Romina Carrisi, l’amaro sfogo sui social: qualcuno la chiamava pazza

Pubblicato il: 20 Giugno 2020 alle 12:46

Albano Carrisi in questi anni ha sempre cercato di essere di supporto ai figli nel momento in cui stavano cercando la loro strada nel mondo del lavoro, sia che questa fosse quella del mondo dello spettacolo che in altri orizzonti lavorativi. Al centro dell’attenzione mediatica oggi, non a caso, troviamo Romina Carrisi. Ecco cosa sta succedendo.
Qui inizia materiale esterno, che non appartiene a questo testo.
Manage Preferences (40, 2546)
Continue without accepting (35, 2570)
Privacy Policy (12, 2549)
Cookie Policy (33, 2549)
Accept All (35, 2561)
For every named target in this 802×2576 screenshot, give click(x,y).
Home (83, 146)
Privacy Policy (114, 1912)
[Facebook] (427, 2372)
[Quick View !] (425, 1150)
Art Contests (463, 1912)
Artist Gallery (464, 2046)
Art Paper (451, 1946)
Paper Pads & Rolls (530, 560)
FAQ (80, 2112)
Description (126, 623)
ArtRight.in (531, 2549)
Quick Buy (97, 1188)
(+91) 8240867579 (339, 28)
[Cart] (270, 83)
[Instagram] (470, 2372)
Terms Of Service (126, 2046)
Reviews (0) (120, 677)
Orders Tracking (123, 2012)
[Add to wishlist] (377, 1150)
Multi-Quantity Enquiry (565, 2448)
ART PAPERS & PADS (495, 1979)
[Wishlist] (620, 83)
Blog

Famiglia Carrisi e l’amore per l’arte

A quanto pare nella famiglia Carrisi il collante di tutto sembra essere davvero l’arte sembra essere il collante di tutto. Non solo Albano e Romina, ma anche Yari è stato conquistato dalla musica, mentre Cristel ha deciso di concentrarsi sulla moda mentre la più eclettica sembra essere proprio Romina Carrisi che in questi anni ha affinato le sue doti in recitazione, studiando anche regia ma essendo un’eccellente cantante e anche poetessa.

Non a caso, ecco che oggi l’attenzione mediatica si concentra su Romina Carrisi e un messaggio che questa ha condiviso su Instagram, ecco di cosa si tratta,

La chiamavano pazza…

Come abbiamo avuto modo di spiegare precedentemente, nel corso di questi anni Romina Carrisi ha avuto modo di mettersi in gioco in diversi cambi del mondo dell’arte che va sia dalla scrittura, che alla recitazione.

A rimanere colpiti dalla abilità della Carrisi sono stati anche i fan che quotidianamente la seguono nelle sue pagine social, come ad esempio Instagram e proprio qui ecco che arriva la condivisione di una lirica da lei scritta ma molto particolare.

“Perché non mi capiscono”

A tenere banco in queste ore nel mondo del gossip troviamo la condivisione di una poesia scritta da Romina Carrisi, la quale ha colpito molto una fan che ha deciso di renderla pubblica e che si trova nella sua raccolta di poesie pubblicata qualche anno fa.

Non a caso, qui è possibile leggere:

Mi chiama pazza/ perché non mi capiscono / mi chiamano irrequieta / perché la loro vita / è monotona / sono al centro del mirino / di un gioco inesistente /. Io non porto le risposte nel mio cuore / non lo so neanche come si cucinano le uova /. Ma una cosa / solo una / mi è chiara / come la notte prima del giorno:/ io mi amo nel mio disordine mi lavoro le mani prima di mangiare e preferisco e preferisco morire / piuttosto che passare / il resto dei miei giorni / a puntare il dito / e sentire che ho il diritto / di considerami migliore /”.